The Equihash algorithm can be viewed as an attempt to curb ASIC mining centralization, which is why the Equihash algorithm is often referred to as being ASIC-resistant. The algorithm prevents ASIC centralization by ensuring that the generation of a proof is memory-intensive. Because memory is an expensive resource in computing, optimizing for memory on an ASIC chip will come at a large computational cost to the user. For example, as Biryukov and Khovratovich noted, the majority of desktops and laptops at market can handle 1GB of RAM, whereas 1GB of memory on a chip is expensive. Thus, the use of ASIC chips on the Equihash algorithm is intended to be less efficient and powerful when compared to mining on memoryless algorithms.

Equihash is also described as being asymmetric. This is significant because, a key feature of existing proof-of-work systems such as Bitcoin is that the proofs that are computed are difficult to prove but easy to verify. Most memory-hard schemes do not offer memory asymmetry (they are memory symmetrical), which means that a verifier must use the same amount of memory as the prover in order to validate a proof. Effectively, the verifier would have to be almost as powerful as the prover.

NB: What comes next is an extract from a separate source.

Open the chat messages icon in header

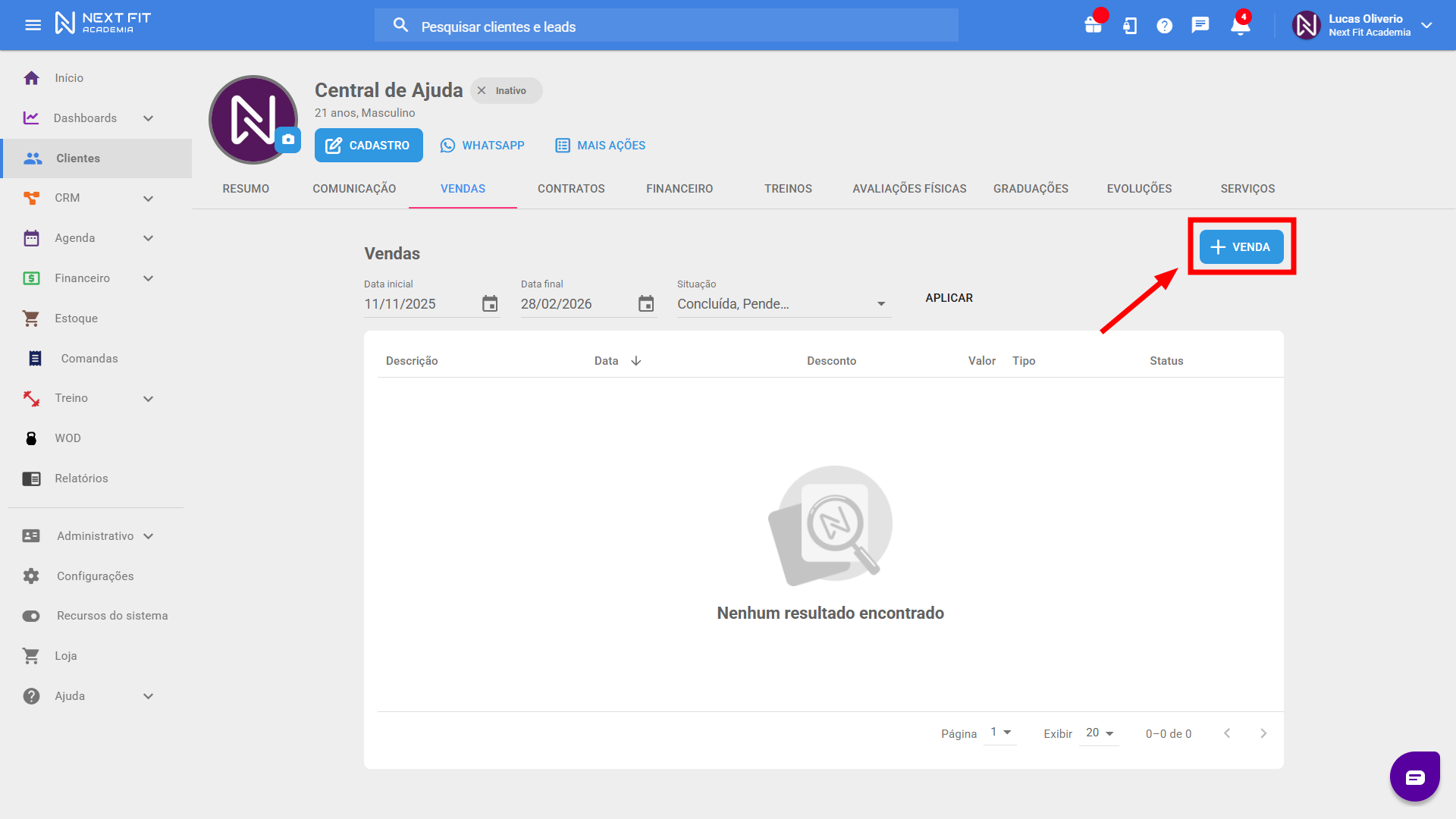1200,26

Biryukov and Khovratovich posit the Equihash algorithm has possessing the following properties:

Progress-free process: In order to avoid the centralization of mining, mining must be a stochastic process, where the probability of generating a proof at any given time is independent of previous events.

Large AT cost: By requiring the computation of proofs to be memory-intensive optimizing ASIC chips for memory should come at a large cost.

Small proof size and instant verification: Proof sizes are small and verified quickly enough such that minimal memory is used on part of the verifier.

Tradeoffs: Memory requirements imposed by the Equihash algorithm are worthwhile as long as attempts to optimize for memory disproportionately penalizes the user.

Flexbility: To account for future algorithmic improvements and architecture changes, variables such as the memory must be tuneable.

Limitation of the Equihash Algorithm

Zcash, a privacy-orientated and well-known cryptocurrency in the market place, adopted Equihash for their underlying algorithm, citing its ASIC resistance as the reason for its adoption. However, after adopting the algorithm in 2016, Bitmain announced in 2018 the creation of a piece of hardware, known as the Antminer Z9 mini, that has been especially designed to mine on the Equihash algorithm. This particular example highlights the difficulty of producing an algorithm that is capable of being ASIC resistant over the long run.

Other cryptocurrencies that make use of the Equihash algorithm include:

  • Bitcoin Gold
  • Bitcoin Private
  • Komodo
  • ZenCash
  • ZClassic

Further information about Biryukov and Khovratovich’s Equihash algorithm can be found in their research paper: ‘Equihash: Asymmetric Proof-of-Work Based on the Generalized Birthday Problem’.